# EXTRACTED ENTRIES
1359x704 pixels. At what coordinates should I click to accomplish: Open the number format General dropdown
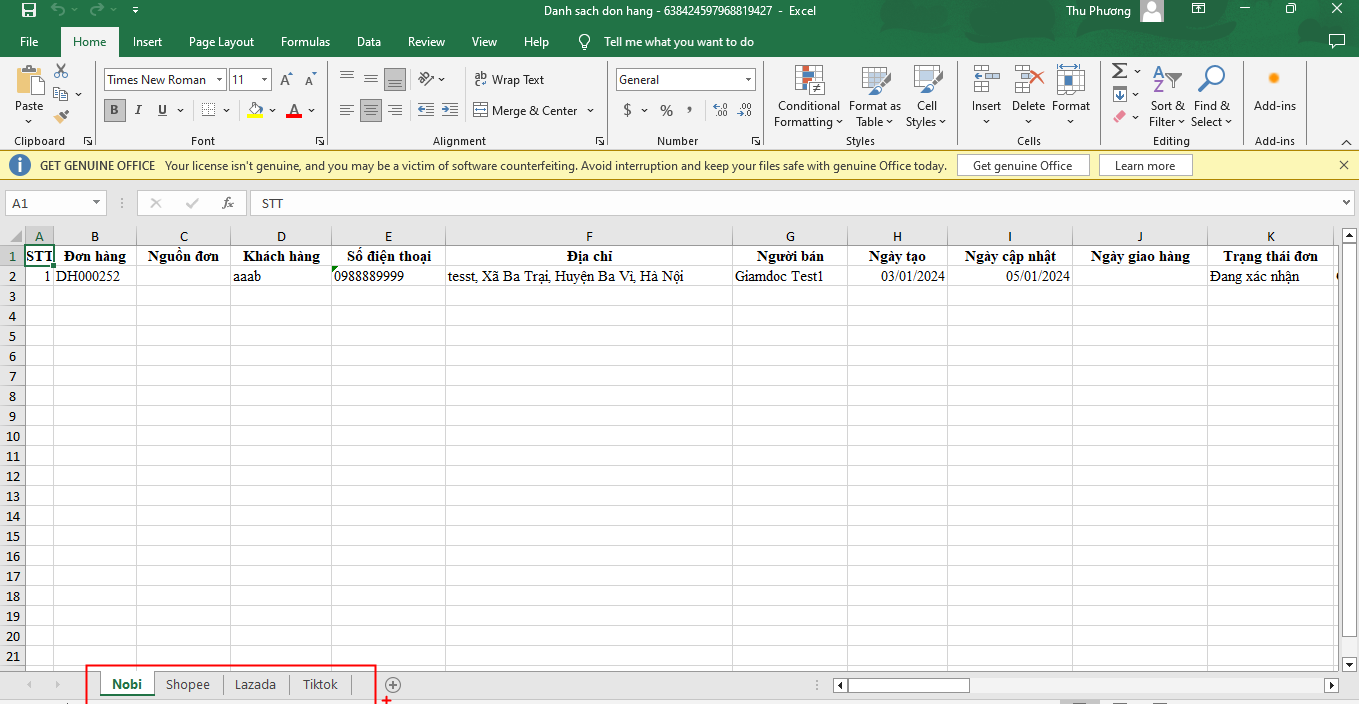[x=748, y=80]
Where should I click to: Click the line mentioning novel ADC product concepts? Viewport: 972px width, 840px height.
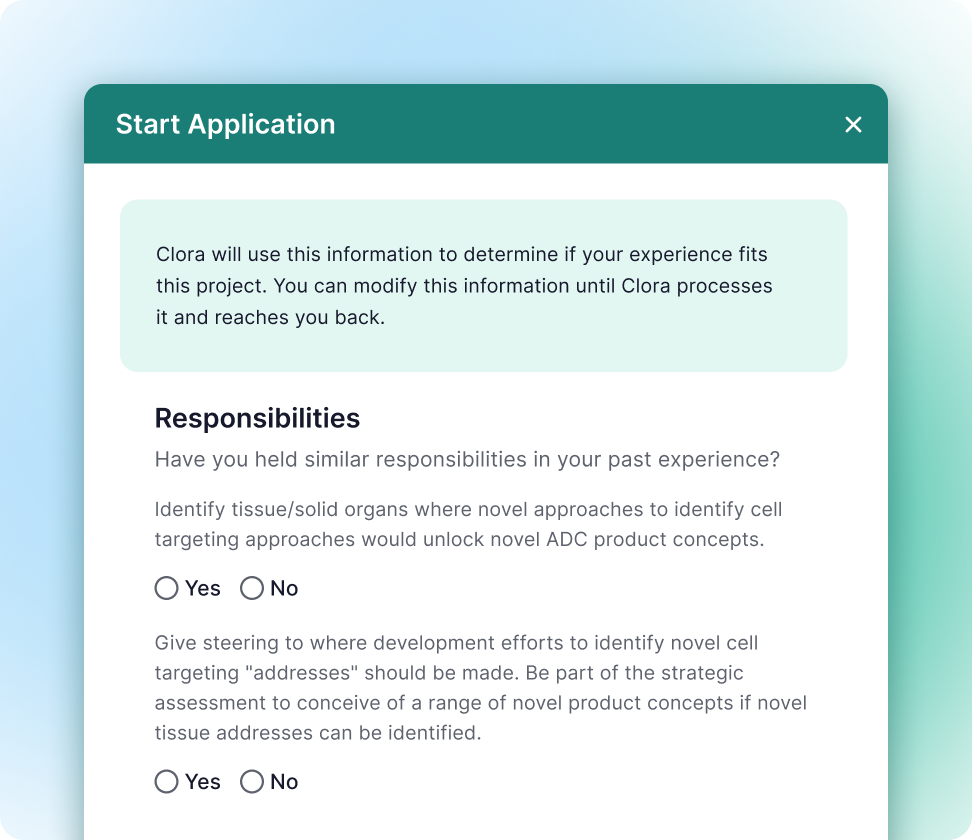(461, 539)
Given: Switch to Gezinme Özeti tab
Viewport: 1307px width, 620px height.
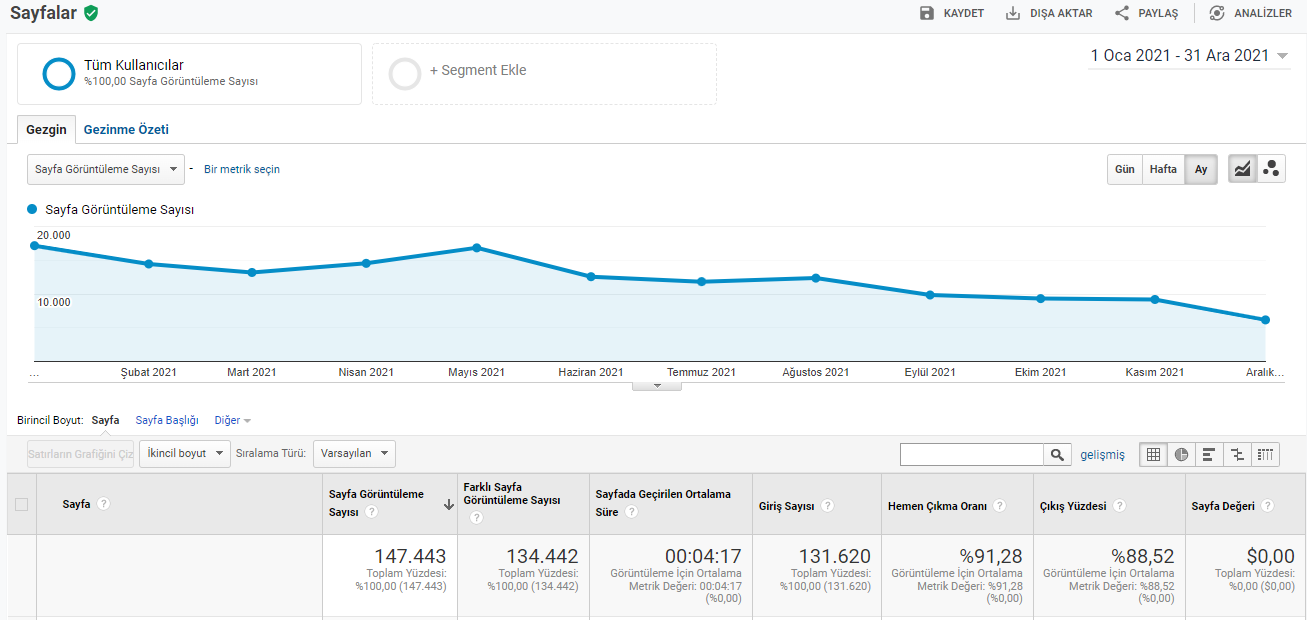Looking at the screenshot, I should click(126, 130).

# ASSIGNED TASK
All of the records need repeating exactly, except for the pictures.

# SOLUTION FOR THIS EXERCISE
1359x704 pixels. At what coordinates should I click to accomplish: Open the number format General dropdown
[x=748, y=80]
Where should I click to: Click the line mentioning novel ADC product concepts? Viewport: 972px width, 840px height.
(461, 539)
Given: Switch to Gezinme Özeti tab
Viewport: 1307px width, 620px height.
Looking at the screenshot, I should click(126, 130).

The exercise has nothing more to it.